In the video in which the journalist Tamoa Calzadilla is interviewed, the conversation revolves around the use of new media and the process of polarization that continues to grow in the country. According to the video’s summary, for Calzadilla:

la crisis de gobernabilidad se agrava ante el secuestro de los cinco poderes públicos por parte del PSUV [8], la sustitución de los medios oficiales de comunicación por propaganda política, la compra y el cambio de línea editorial de medios privados, así como la dificultad de medios independientes para encontrar papel. La asimetría comunicacional ha llevado a los ciudadanos a buscar información veraz y oportuna en medios alternos como las redes sociales y el aprendizaje progresivo de los ciudadanos a informar de los hechos a los que tienen acceso de primera mano.
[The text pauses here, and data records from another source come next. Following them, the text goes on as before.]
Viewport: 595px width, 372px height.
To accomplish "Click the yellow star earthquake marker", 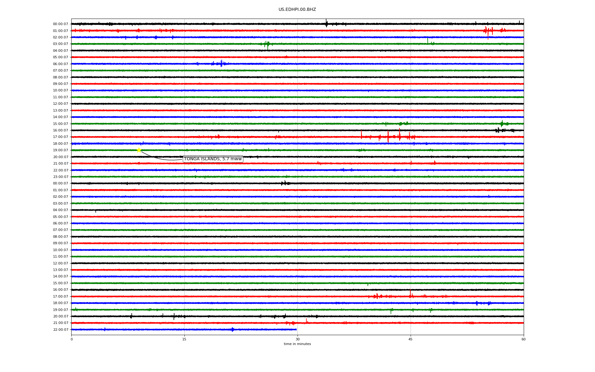I will click(x=139, y=150).
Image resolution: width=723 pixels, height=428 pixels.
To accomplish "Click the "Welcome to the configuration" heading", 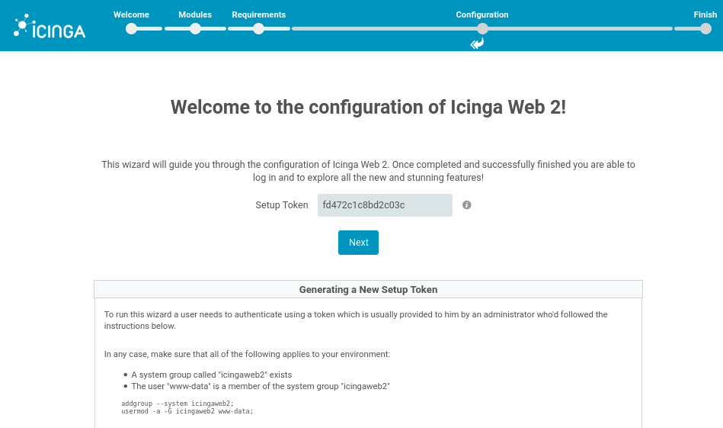I will (x=368, y=107).
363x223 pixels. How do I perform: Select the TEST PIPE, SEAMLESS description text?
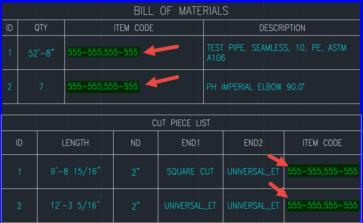tap(277, 52)
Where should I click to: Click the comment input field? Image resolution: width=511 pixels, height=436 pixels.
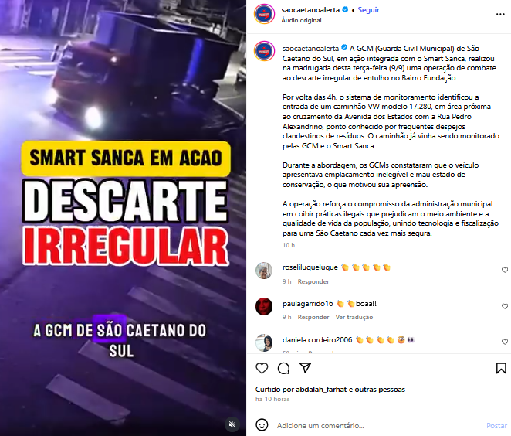click(378, 425)
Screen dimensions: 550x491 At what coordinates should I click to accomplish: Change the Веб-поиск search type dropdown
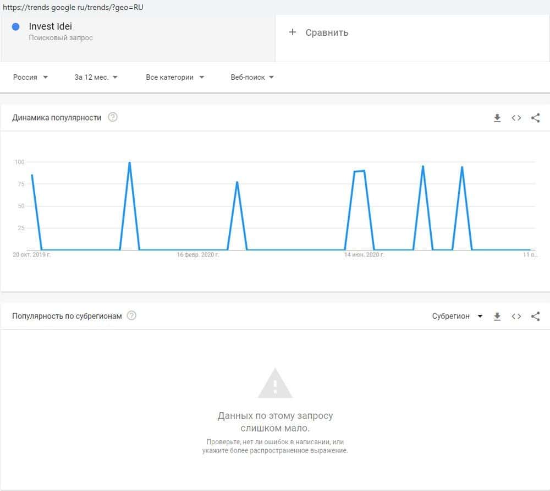pos(252,78)
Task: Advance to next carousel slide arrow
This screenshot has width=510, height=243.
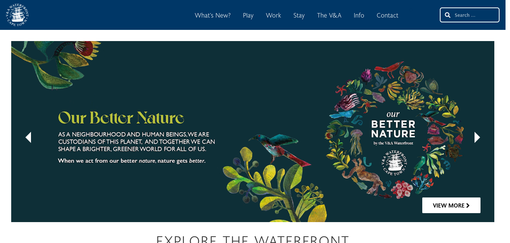Action: [x=477, y=137]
The crisis of governance is compounded by the kidnapping of the five public branches by the PSUV [United Socialist Party of Venezuela], the replacement of the official media by political propaganda, the purchase and changes in editorials by private media, as well as the difficulty of independent media to find paper. The communication asymmetry has led citizens to seek accurate and timely information in alternate media such as social networking and the progressive education of citizens to report the facts to those who have first-hand access.

La polarización se ha robustecido en estos últimos 15 años y pareciera irreconciliable … Creo que hay unos grises que no hemos sabido explorar, porque cada vez que hay un problema, se polariza…

The polarization has grown stronger in the last 15 years and it seems irreconcilable … I think there are gray areas that we have failed to explore, because whenever there is a problem, it gets polarized,,,

More and more authors and thinkers get involved in the series. With them come more ideas, more conversations and more reading recommendations. The conversation about citizen participation online, about violence and social crisis is growing, as well as the publishers’ struggles and the paper crisis [9]. The Venezuelan conflict continues, but spaces are also opening for reflection, searching for a solution to the confusion.